• **INPUT RECORDS**:
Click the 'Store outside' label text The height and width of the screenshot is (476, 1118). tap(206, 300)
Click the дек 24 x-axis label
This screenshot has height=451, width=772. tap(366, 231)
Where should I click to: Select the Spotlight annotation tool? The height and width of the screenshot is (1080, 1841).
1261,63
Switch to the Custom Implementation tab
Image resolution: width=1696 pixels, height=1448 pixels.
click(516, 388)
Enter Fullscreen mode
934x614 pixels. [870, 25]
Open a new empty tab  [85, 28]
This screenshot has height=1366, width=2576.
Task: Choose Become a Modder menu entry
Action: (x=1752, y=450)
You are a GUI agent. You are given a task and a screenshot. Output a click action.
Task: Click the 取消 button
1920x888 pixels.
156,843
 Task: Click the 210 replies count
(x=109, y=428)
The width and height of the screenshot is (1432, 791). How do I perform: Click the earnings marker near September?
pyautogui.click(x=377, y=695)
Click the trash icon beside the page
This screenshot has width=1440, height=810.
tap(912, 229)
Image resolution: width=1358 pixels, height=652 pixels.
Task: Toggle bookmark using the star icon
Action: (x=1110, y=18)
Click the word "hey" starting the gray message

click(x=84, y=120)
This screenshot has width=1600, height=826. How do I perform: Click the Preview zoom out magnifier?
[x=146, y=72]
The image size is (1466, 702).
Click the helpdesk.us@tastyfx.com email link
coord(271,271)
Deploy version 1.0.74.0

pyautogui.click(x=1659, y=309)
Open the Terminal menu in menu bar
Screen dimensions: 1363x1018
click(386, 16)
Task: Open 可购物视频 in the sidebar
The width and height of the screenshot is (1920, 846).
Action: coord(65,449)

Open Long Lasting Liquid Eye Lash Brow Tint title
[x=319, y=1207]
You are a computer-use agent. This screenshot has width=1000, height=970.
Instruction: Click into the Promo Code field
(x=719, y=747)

• **INSTRUCTIONS TO FOLLOW**: Each line of the material is to be copied exactly.

• **OUTPUT FOR THIS TASK**:
Click the 'Store outside' label text The height and width of the screenshot is (476, 1118). tap(206, 300)
Click the дек 24 x-axis label
This screenshot has height=451, width=772. tap(366, 231)
Where should I click to: Select the Spotlight annotation tool? The height and width of the screenshot is (1080, 1841).
1261,63
Switch to the Custom Implementation tab
Image resolution: width=1696 pixels, height=1448 pixels.
click(516, 388)
Enter Fullscreen mode
934x614 pixels. [870, 25]
Open a new empty tab  [85, 28]
This screenshot has height=1366, width=2576.
Task: Choose Become a Modder menu entry
Action: (x=1752, y=450)
You are a GUI agent. You are given a task and a screenshot. Output a click action.
Task: Click the 取消 button
1920x888 pixels.
156,843
 Task: Click the 210 replies count
(x=109, y=428)
The width and height of the screenshot is (1432, 791). How do I perform: Click the earnings marker near September?
pyautogui.click(x=377, y=695)
Click the trash icon beside the page
This screenshot has width=1440, height=810.
tap(912, 229)
Image resolution: width=1358 pixels, height=652 pixels.
Task: Toggle bookmark using the star icon
Action: (x=1110, y=18)
Click the word "hey" starting the gray message

click(x=84, y=120)
This screenshot has width=1600, height=826. How do I perform: Click the Preview zoom out magnifier?
[x=146, y=72]
The image size is (1466, 702).
Click the helpdesk.us@tastyfx.com email link
coord(271,271)
Deploy version 1.0.74.0

pyautogui.click(x=1659, y=309)
Open the Terminal menu in menu bar
Screen dimensions: 1363x1018
click(386, 16)
Task: Open 可购物视频 in the sidebar
The width and height of the screenshot is (1920, 846).
Action: coord(65,449)

Open Long Lasting Liquid Eye Lash Brow Tint title
[x=319, y=1207]
You are a computer-use agent. This screenshot has width=1000, height=970.
Instruction: Click into the Promo Code field
(x=719, y=747)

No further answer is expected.